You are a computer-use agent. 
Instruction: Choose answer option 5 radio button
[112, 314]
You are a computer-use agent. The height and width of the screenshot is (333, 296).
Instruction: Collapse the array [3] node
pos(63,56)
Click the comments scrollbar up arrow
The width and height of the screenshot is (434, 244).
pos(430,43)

※

Requirement:
Word for word, give the whole listing again.

Expected answer:
You are a computer-use agent. 
Instruction: Choose answer option 5 radio button
[112, 314]
You are a computer-use agent. The height and width of the screenshot is (333, 296).
Instruction: Collapse the array [3] node
pos(63,56)
Click the comments scrollbar up arrow
The width and height of the screenshot is (434, 244).
pos(430,43)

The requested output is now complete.